Copy out each line featuring the string "will" from the entries beneath.

== Segment start ==

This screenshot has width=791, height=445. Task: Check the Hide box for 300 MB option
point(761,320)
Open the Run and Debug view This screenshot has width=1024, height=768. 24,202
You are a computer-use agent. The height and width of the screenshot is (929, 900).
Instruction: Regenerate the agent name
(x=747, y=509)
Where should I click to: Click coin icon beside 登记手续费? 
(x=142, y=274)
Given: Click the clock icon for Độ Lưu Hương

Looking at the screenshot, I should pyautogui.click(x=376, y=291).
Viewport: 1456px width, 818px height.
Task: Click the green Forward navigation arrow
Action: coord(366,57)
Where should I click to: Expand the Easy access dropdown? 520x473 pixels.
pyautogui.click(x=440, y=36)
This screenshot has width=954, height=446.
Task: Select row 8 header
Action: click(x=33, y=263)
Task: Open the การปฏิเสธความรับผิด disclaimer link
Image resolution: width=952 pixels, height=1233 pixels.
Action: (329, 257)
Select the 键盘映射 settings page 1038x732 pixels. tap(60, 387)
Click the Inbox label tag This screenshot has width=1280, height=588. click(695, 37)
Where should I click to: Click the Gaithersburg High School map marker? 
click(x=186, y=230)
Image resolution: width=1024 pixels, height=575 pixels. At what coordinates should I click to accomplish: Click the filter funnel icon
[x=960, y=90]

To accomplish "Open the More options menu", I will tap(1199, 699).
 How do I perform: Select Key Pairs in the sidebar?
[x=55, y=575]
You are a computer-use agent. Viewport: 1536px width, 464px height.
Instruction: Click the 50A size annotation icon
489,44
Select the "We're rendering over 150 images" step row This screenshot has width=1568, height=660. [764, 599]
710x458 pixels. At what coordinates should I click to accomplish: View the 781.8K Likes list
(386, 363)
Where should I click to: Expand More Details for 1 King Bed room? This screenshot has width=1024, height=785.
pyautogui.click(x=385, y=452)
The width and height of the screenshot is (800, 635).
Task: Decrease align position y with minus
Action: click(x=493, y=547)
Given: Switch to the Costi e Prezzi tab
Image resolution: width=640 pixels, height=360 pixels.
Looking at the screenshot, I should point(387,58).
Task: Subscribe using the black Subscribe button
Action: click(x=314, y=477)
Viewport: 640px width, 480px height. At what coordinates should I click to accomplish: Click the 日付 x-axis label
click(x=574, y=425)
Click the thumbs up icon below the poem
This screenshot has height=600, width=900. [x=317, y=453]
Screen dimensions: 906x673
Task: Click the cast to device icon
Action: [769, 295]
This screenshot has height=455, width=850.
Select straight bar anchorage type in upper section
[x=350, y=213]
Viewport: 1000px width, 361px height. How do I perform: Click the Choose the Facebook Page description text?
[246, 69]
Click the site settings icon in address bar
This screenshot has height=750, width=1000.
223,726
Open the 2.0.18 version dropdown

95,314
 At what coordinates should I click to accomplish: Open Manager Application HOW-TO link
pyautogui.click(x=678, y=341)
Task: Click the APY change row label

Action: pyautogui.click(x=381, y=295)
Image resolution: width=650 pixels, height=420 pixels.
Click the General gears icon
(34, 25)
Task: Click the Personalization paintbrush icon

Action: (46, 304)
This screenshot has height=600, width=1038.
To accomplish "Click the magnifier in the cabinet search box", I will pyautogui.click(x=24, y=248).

== Segment end ==

(WRITTEN SOLUTION)
To accomplish "Open the More options menu", I will tap(1199, 699).
To accomplish "Click the magnifier in the cabinet search box", I will pyautogui.click(x=24, y=248).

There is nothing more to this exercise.